A few days ago, Peruvian economist Iván Alonso published an article in the mainstream Peruvian newspaper “Commercial News” criticizing the Peruvian National Institute for Competition and Intellectual Property Protection (INDECOPI) for taking anti-dumping measures against China’s 34 clothing products with tax numbers. .
The article pointed out that the final report on the case recently released by INDECOPI did not fully reflect all the information covered by its 900-page technical report. INDECOPI decided to impose high anti-dumping duties on products with 34 tariff numbers under five categories: shirts, socks, pants, polo shirts, and underwear exported from China to Peru because the above-mentioned products “may cause damage to the local industry.” Notably, the Bureau did not use the phrase “determined harm.”
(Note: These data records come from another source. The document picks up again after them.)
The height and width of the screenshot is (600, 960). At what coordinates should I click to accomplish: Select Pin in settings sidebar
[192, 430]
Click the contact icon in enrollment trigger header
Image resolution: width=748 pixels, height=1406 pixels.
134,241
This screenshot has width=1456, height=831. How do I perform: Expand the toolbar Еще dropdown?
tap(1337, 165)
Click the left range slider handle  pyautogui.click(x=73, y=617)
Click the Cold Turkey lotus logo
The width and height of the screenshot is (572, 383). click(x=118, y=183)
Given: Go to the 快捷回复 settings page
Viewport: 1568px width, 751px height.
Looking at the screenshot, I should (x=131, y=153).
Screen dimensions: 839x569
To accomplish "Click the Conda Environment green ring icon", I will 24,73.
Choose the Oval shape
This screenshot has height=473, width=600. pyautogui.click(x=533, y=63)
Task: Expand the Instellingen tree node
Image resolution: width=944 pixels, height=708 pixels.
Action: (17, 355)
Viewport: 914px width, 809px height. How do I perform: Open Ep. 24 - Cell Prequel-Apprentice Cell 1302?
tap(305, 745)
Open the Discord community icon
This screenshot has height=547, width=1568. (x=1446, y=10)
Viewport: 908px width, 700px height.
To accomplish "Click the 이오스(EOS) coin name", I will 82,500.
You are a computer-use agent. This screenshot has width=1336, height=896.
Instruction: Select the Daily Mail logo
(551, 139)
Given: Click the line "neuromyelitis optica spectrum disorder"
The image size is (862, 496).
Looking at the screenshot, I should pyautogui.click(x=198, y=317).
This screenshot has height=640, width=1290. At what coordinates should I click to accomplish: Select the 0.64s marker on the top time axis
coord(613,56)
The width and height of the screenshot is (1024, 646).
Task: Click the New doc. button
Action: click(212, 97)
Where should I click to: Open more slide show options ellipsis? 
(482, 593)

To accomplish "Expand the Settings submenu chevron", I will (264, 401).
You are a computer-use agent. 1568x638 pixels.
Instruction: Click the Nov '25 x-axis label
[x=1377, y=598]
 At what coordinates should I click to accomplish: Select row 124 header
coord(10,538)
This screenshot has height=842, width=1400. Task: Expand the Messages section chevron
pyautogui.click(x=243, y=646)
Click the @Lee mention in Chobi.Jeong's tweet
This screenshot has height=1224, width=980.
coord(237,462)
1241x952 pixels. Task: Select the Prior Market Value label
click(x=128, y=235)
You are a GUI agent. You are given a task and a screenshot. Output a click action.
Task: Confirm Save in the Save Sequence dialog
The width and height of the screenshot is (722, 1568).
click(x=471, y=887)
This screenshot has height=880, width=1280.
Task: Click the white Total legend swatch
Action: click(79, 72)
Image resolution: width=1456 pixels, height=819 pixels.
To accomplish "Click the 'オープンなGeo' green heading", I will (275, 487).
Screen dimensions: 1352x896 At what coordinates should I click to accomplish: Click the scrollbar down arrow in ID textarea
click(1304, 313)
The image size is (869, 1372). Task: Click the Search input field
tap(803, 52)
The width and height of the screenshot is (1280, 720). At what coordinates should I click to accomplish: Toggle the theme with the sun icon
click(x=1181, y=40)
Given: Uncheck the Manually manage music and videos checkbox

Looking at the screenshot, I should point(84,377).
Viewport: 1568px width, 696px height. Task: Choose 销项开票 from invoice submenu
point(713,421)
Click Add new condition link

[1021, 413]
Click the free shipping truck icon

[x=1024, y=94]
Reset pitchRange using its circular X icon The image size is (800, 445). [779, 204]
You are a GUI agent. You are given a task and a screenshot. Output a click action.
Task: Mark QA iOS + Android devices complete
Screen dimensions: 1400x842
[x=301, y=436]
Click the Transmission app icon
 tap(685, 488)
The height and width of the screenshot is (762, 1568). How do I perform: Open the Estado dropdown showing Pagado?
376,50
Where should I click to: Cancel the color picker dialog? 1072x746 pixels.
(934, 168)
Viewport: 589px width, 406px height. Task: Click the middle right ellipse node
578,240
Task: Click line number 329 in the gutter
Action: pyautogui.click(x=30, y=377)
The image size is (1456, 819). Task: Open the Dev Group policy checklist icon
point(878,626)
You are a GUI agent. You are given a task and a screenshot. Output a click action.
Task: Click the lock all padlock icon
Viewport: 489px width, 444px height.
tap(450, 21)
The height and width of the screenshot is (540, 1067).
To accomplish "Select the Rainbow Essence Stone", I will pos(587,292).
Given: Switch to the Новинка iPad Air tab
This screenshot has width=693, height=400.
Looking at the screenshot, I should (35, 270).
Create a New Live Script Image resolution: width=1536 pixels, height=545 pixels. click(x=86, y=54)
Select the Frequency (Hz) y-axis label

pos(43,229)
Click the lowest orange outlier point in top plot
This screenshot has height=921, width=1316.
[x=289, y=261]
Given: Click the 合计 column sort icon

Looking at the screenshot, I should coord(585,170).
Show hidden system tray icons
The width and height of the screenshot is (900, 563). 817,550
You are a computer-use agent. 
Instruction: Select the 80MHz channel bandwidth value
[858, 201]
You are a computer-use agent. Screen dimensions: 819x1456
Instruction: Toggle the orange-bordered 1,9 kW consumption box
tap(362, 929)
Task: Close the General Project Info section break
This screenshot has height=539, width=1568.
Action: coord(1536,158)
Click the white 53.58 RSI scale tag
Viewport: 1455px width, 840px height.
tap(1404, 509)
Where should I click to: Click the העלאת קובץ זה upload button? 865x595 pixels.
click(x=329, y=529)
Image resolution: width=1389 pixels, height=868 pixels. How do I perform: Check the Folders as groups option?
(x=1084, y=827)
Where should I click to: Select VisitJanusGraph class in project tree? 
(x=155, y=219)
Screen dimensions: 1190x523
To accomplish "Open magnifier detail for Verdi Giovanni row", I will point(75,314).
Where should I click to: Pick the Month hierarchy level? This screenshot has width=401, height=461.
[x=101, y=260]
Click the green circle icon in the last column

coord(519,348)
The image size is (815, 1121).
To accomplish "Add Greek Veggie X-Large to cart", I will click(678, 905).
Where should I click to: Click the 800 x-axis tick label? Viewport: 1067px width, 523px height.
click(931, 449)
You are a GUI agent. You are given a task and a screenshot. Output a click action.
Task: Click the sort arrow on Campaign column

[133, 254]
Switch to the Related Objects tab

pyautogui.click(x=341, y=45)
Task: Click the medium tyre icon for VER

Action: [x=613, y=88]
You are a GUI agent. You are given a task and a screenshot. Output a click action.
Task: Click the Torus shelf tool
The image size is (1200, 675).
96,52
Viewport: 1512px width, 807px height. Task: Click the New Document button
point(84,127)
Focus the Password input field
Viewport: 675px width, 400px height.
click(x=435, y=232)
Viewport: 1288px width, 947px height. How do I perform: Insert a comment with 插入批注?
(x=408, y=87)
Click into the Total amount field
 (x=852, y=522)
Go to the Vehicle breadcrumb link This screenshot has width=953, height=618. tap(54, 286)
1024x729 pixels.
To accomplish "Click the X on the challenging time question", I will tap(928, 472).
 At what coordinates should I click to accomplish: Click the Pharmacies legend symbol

The report stated that 145 local garment companies will suffer “possible damage.” Compared with the total 16,000 textile companies in Peru, these more than 100 companies are just a drop in the bucket and insignificant. They cannot even be called “most companies in the industry”. Their statement that “textile output was affected from 2009 to 2011” Not representative. Even though these companies are representative, according to the survey, in recent years, the clothing output of these 145 companies has increased by an average of 15%, local market sales have increased by 19%, employees have increased, wages have increased, and the profits of the companies have not been “damaged.”
According to the INDECOPI report, the Peruvian domestic market has developed rapidly in recent years. However, due to the low price of imported Chinese clothing, Peruvian domestic manufacturers have lost their deserved market share and profits, and their inventories have increased. Taking 2007 as an example, the profit margin of Peruvian clothing companies was 15%. However, from 2009 to 2011, Chinese clothing entered the Peruvian market in a large scale, causing the profits of local companies to fall to between 9% and 10%. Although profit margins are low, Peruvian domestic garment companies have expanded production and hired more workers, indicating that profit margins are acceptable to these business owners.
INDECOPI’s assertion that local companies’ inventories have increased by 30% is biased, as it wants people to understand that unfair competition has caused the unsaleability of domestic products. But this calculation does not take into account the increase in production by local companies. In 2009, these companies produced 151 million pieces of clothing products, and in 2011 it reached 173 million pieces. The inventory-to-production ratio only increased from 13% to 15%. This inventory ratio does not reflect the damage to the clothing industry.
INDECOPI’s basic argument is that although the Peruvian market has grown, Chinese clothing has caused Peruvian domestic products to lose market share. However, the market develops because someone makes it bigger. It is natural that Peruvian importers can meet the needs of consumers with high-quality and low-priced Chinese products and have efficient sales channels, thereby gaining a larger market share. The cooperation between the two parties has enabled the secret clothing market to develop rapidly.
In short, INDECOPI has not proven that Chinese clothing products have caused “damage” to Peru’s domestic clothing production, and anti-dumping measures will definitely cause the clothing purchased by most consumers to be out of stock.